» What needs to be done
Print the data in full, exactly as it reads.

» Source records
------------------------------------

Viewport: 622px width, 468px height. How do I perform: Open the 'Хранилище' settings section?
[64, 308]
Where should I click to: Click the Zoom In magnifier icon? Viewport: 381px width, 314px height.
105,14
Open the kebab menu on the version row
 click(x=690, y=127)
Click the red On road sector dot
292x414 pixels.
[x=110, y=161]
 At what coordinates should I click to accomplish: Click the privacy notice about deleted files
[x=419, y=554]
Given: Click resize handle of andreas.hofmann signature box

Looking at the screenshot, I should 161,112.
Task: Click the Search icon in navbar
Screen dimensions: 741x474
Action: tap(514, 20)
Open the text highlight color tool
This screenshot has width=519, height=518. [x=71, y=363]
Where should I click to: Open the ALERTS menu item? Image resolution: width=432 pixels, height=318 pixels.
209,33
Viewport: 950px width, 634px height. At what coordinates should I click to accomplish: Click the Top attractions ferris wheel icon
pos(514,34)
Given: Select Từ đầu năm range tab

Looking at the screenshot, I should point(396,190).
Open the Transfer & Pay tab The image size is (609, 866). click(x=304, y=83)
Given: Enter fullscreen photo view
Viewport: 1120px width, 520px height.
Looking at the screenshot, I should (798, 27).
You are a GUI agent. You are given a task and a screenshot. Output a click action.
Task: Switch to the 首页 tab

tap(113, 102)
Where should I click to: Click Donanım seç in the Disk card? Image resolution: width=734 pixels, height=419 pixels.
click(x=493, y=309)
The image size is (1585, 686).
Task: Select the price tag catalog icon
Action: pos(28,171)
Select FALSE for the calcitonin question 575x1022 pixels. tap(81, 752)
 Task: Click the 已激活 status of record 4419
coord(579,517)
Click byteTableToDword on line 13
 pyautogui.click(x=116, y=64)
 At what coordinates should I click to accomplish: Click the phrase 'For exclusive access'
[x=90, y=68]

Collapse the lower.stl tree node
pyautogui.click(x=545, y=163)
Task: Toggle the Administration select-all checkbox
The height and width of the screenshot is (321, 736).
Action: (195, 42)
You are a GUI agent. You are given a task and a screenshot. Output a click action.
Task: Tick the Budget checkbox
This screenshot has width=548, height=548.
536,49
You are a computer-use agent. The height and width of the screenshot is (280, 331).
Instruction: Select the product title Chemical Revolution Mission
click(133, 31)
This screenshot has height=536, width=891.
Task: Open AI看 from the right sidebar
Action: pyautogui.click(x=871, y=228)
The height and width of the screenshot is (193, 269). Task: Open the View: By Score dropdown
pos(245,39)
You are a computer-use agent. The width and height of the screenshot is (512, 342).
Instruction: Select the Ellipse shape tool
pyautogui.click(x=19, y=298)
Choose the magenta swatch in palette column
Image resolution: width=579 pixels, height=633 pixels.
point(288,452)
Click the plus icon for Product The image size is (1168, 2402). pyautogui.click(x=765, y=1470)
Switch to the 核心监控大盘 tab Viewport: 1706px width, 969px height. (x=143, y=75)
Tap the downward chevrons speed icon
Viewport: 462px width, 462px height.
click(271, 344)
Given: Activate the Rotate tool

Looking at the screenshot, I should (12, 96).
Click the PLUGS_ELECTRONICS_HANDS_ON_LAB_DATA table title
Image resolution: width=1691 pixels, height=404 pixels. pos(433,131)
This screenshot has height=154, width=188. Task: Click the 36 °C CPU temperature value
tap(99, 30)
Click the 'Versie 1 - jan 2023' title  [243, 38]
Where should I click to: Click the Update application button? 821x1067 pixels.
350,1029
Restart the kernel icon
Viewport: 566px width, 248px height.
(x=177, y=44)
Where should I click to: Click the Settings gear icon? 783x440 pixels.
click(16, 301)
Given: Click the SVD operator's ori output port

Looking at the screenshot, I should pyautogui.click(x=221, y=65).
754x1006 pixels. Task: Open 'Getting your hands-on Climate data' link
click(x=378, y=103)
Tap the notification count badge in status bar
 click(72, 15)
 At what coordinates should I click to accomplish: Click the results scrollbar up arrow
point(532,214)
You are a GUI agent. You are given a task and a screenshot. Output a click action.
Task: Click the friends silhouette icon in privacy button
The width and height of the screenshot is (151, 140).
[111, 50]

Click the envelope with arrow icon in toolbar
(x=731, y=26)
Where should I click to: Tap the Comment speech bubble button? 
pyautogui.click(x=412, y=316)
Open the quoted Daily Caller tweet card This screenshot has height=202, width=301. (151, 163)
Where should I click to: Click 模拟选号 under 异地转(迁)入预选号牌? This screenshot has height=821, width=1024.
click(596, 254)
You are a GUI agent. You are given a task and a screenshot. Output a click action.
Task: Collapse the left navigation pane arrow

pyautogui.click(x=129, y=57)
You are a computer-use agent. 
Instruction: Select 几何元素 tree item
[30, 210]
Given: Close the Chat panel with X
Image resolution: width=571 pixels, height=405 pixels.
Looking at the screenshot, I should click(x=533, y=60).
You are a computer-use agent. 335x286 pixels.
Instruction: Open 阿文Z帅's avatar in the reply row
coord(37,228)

------------------------------------

» Result
Viewport: 622px width, 468px height. How do I perform: Open the 'Хранилище' settings section?
[64, 308]
Where should I click to: Click the Zoom In magnifier icon? Viewport: 381px width, 314px height.
105,14
Open the kebab menu on the version row
 click(x=690, y=127)
Click the red On road sector dot
292x414 pixels.
[x=110, y=161]
 At what coordinates should I click to accomplish: Click the privacy notice about deleted files
[x=419, y=554]
Given: Click resize handle of andreas.hofmann signature box

Looking at the screenshot, I should 161,112.
Task: Click the Search icon in navbar
Screen dimensions: 741x474
Action: tap(514, 20)
Open the text highlight color tool
This screenshot has width=519, height=518. [x=71, y=363]
Where should I click to: Open the ALERTS menu item? Image resolution: width=432 pixels, height=318 pixels.
209,33
Viewport: 950px width, 634px height. At what coordinates should I click to accomplish: Click the Top attractions ferris wheel icon
pos(514,34)
Given: Select Từ đầu năm range tab

Looking at the screenshot, I should point(396,190).
Open the Transfer & Pay tab The image size is (609, 866). click(x=304, y=83)
Given: Enter fullscreen photo view
Viewport: 1120px width, 520px height.
Looking at the screenshot, I should (798, 27).
You are a GUI agent. You are given a task and a screenshot. Output a click action.
Task: Switch to the 首页 tab

tap(113, 102)
Where should I click to: Click Donanım seç in the Disk card? Image resolution: width=734 pixels, height=419 pixels.
click(x=493, y=309)
The image size is (1585, 686).
Task: Select the price tag catalog icon
Action: pos(28,171)
Select FALSE for the calcitonin question 575x1022 pixels. tap(81, 752)
 Task: Click the 已激活 status of record 4419
coord(579,517)
Click byteTableToDword on line 13
 pyautogui.click(x=116, y=64)
 At what coordinates should I click to accomplish: Click the phrase 'For exclusive access'
[x=90, y=68]

Collapse the lower.stl tree node
pyautogui.click(x=545, y=163)
Task: Toggle the Administration select-all checkbox
The height and width of the screenshot is (321, 736).
Action: (195, 42)
You are a GUI agent. You are given a task and a screenshot. Output a click action.
Task: Tick the Budget checkbox
This screenshot has width=548, height=548.
536,49
You are a computer-use agent. The height and width of the screenshot is (280, 331).
Instruction: Select the product title Chemical Revolution Mission
click(133, 31)
This screenshot has height=536, width=891.
Task: Open AI看 from the right sidebar
Action: pyautogui.click(x=871, y=228)
The height and width of the screenshot is (193, 269). Task: Open the View: By Score dropdown
pos(245,39)
You are a computer-use agent. The width and height of the screenshot is (512, 342).
Instruction: Select the Ellipse shape tool
pyautogui.click(x=19, y=298)
Choose the magenta swatch in palette column
Image resolution: width=579 pixels, height=633 pixels.
point(288,452)
Click the plus icon for Product The image size is (1168, 2402). pyautogui.click(x=765, y=1470)
Switch to the 核心监控大盘 tab Viewport: 1706px width, 969px height. (x=143, y=75)
Tap the downward chevrons speed icon
Viewport: 462px width, 462px height.
click(271, 344)
Given: Activate the Rotate tool

Looking at the screenshot, I should (12, 96).
Click the PLUGS_ELECTRONICS_HANDS_ON_LAB_DATA table title
Image resolution: width=1691 pixels, height=404 pixels. pos(433,131)
This screenshot has height=154, width=188. Task: Click the 36 °C CPU temperature value
tap(99, 30)
Click the 'Versie 1 - jan 2023' title  [243, 38]
Where should I click to: Click the Update application button? 821x1067 pixels.
350,1029
Restart the kernel icon
Viewport: 566px width, 248px height.
(x=177, y=44)
Where should I click to: Click the Settings gear icon? 783x440 pixels.
click(16, 301)
Given: Click the SVD operator's ori output port

Looking at the screenshot, I should pyautogui.click(x=221, y=65).
754x1006 pixels. Task: Open 'Getting your hands-on Climate data' link
click(x=378, y=103)
Tap the notification count badge in status bar
 click(72, 15)
 At what coordinates should I click to accomplish: Click the results scrollbar up arrow
point(532,214)
You are a GUI agent. You are given a task and a screenshot. Output a click action.
Task: Click the friends silhouette icon in privacy button
The width and height of the screenshot is (151, 140).
[111, 50]

Click the envelope with arrow icon in toolbar
(x=731, y=26)
Where should I click to: Tap the Comment speech bubble button? 
pyautogui.click(x=412, y=316)
Open the quoted Daily Caller tweet card This screenshot has height=202, width=301. (151, 163)
Where should I click to: Click 模拟选号 under 异地转(迁)入预选号牌? This screenshot has height=821, width=1024.
click(596, 254)
You are a GUI agent. You are given a task and a screenshot. Output a click action.
Task: Collapse the left navigation pane arrow

pyautogui.click(x=129, y=57)
You are a computer-use agent. 
Instruction: Select 几何元素 tree item
[30, 210]
Given: Close the Chat panel with X
Image resolution: width=571 pixels, height=405 pixels.
Looking at the screenshot, I should click(x=533, y=60).
You are a computer-use agent. 335x286 pixels.
Instruction: Open 阿文Z帅's avatar in the reply row
coord(37,228)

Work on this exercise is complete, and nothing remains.